*** TEXT BLOCK ***

Last Saturday, yet another mining disaster occurred. The tailings storage facility of the Siana Gold mine operated by Greenstone Resources Corp. (GRC) collapsed, burying houses in the mining village of Siana, Mainit, Surigao del Norte. Some 55 families fled to safety. Luckily, no casualties were recorded.
What piqued my curiosity in the news report was how GRC blamed the collapse of their tailing storage facility on recent earthquakes, the latest of which included the magnitude 4 earthquake that happened hours before the landslide.
This kind of reasoning and excuse has been used by mining companies in the Philippines to escape responsibility for the damage they cause to the environment and the deaths, injuries, and chaos they visit upon the people in mining communities. They get away with nary a slap on the wrist because, well, the high seismicity of the country is to blame. Disasters are bound to happen, a belief that unfortunately leans for acceptance and acquiescence by the victims on the attitude of fatalism in society and government.
In the last decade alone, we have seen more devastating mining disasters. On Aug. 1, 2012, Philex Mining Corp.’s Padcal Mine in Benguet released 20.6 million metric tons of toxic waste, the largest in the country’s history. On Sept. 8, 2008, heavy monsoon rains triggered a landslide in Compostela Valley, burying a mining village and killing 14 people. On Feb. 13, 2013, a landslide in Semirara Coal Mine in Antique, the largest coal mine in the country, killed five workers. On Feb. 6, 2024, a landslide in a gold mine in Masara, Davao de Oro, claimed nearly 100 lives and buried homes.
In all these cases, there had been calls for accountability from the mining company and government. But all the mining companies need to do is to “dribble the ball” and let more sensational news bury the painful memory of the event.
And so, we see layers of devastating consequences of mining disasters piling on one another, with no closure, only personal acquiescence to the march of death and the persistent suffering from chemical, biological, and physical damage to humans and their communities.
The Marcopper and Placer Dome mining disasters in Marinduque, particularly the 1996 Boac River spill, are often referred to as the “mother of all mining disasters” in the Philippines due to their devastating and long-lasting environmental and social impacts.
From 1975 to 1991, millions of tons of mine tailings leaked into Calancan Bay, contaminating the marine ecosystem and impacting fishing communities. In 1996, a drainage tunnel collapse released 1.6 million cubic meters of toxic tailings into the Boac River, flooding downstream areas, destroying crops, and severely polluting the river system.

***

PROBLEMS TO SOLVE
1 - Quote the mining disasters piece word for word, taking in everything from "What piqued my" down to "before the landslide.".
2 - Write what comes next in the piece on Philippine mining disasters, starting right after its final sentence.

*** INFORMATION GIVEN ***

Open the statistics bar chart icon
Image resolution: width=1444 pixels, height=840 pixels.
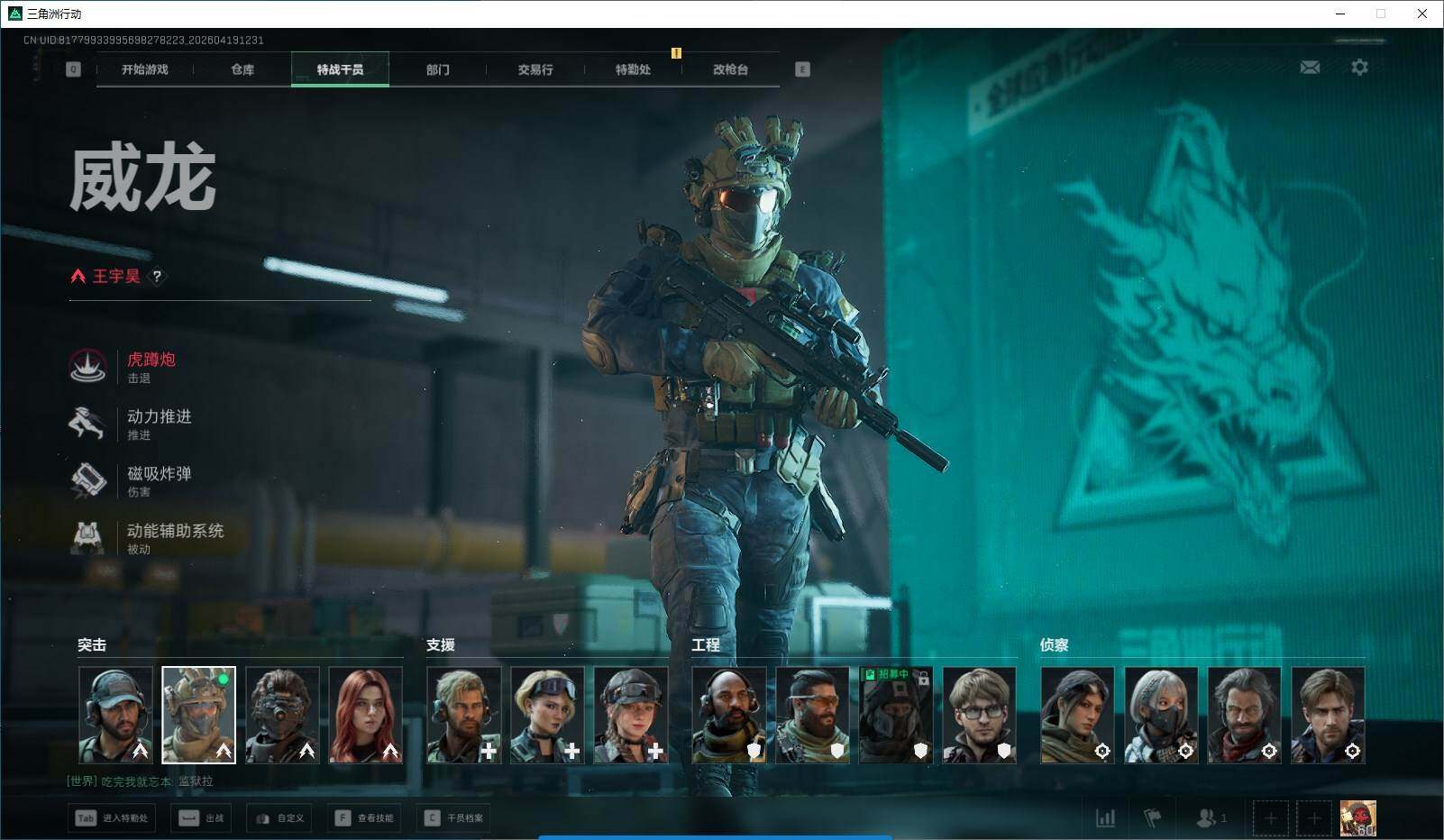pyautogui.click(x=1105, y=818)
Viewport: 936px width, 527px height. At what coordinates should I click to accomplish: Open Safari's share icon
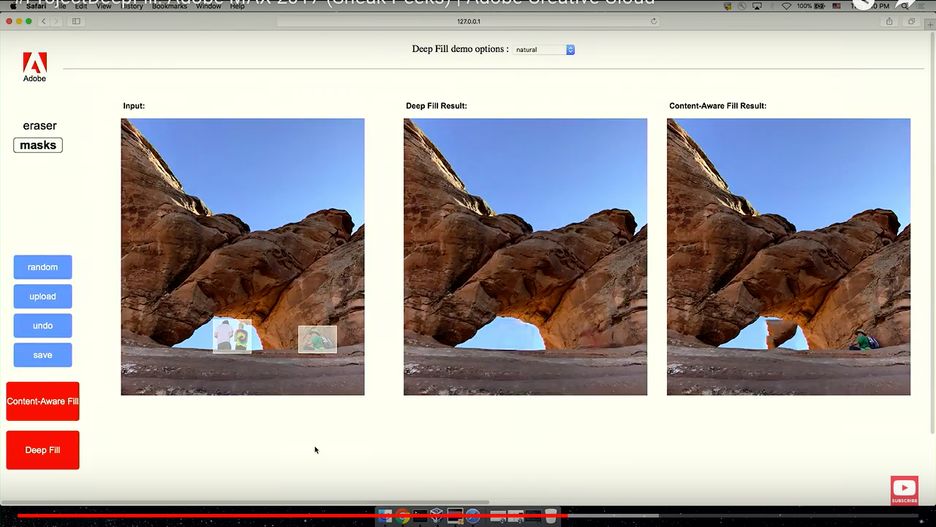[889, 21]
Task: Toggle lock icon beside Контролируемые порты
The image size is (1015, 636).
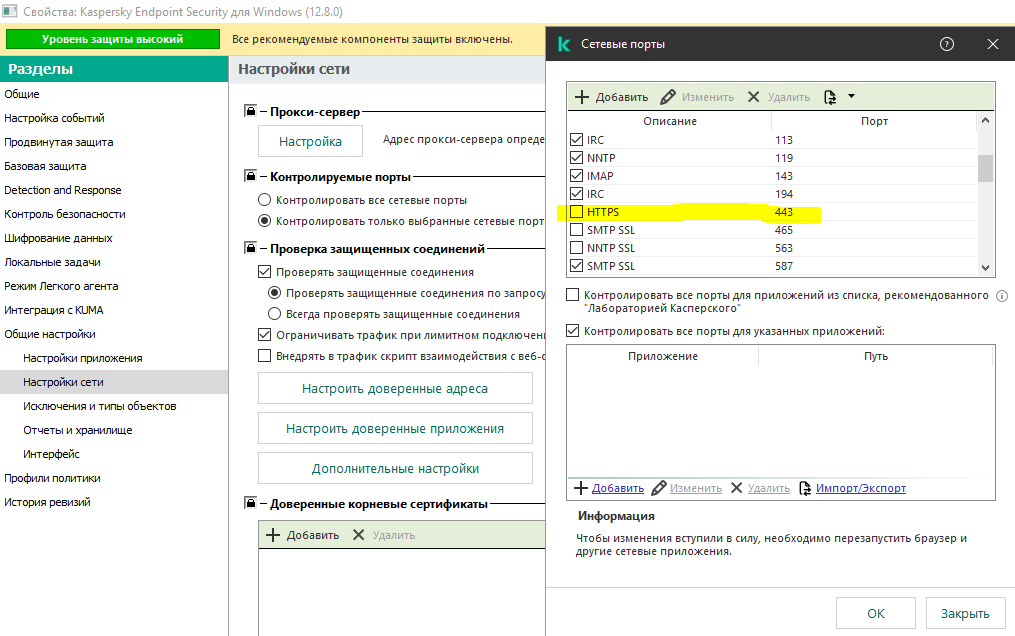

***

RESULTS FOR EACH TASK
1 -
What piqued my curiosity in the news report was how GRC blamed the collapse of their tailing storage facility on recent earthquakes, the latest of which included the magnitude 4 earthquake that happened hours before the landslide.

2 -
I had a close look at the effects of the Marinduque mining disasters when I was commissioned by the Department of Science and Technology to write the book “Science for the People: Helping People Help Themselves” (https://rb.gy/llwypq). The chapter on “Science ‘Magic,’ In Mogpog: Greening Barren Mined-Out Areas” extols the heroic efforts of scientists like Dr. Nelly Aggangan of the University of the Philippines Los Baños to innovate bioremediation measures to make the devastated “brownfield” area more habitable. But the remediation task is painfully dwarfed by the scale of the disaster. Why can’t we just prevent these disasters from happening in the first place?
The lessons we should have learned from the Marinduque and other mining disasters are several: (1) these disasters highlighted the need for stricter environmental regulations and stronger enforcement mechanisms for the mining industry in the Philippines; (2) companies must prioritize safety and environmental protection throughout the entire mining lifecycle, from exploration to closure; mining companies must be held accountable for the social and environmental impacts of their operations, including long-term health and ecological consequences; (3) meaningful engagement with local communities is essential to ensure their concerns are heard and addressed in mining projects; and (4) adequate resources and long-term commitment are necessary to restore damaged ecosystems and support affected communities.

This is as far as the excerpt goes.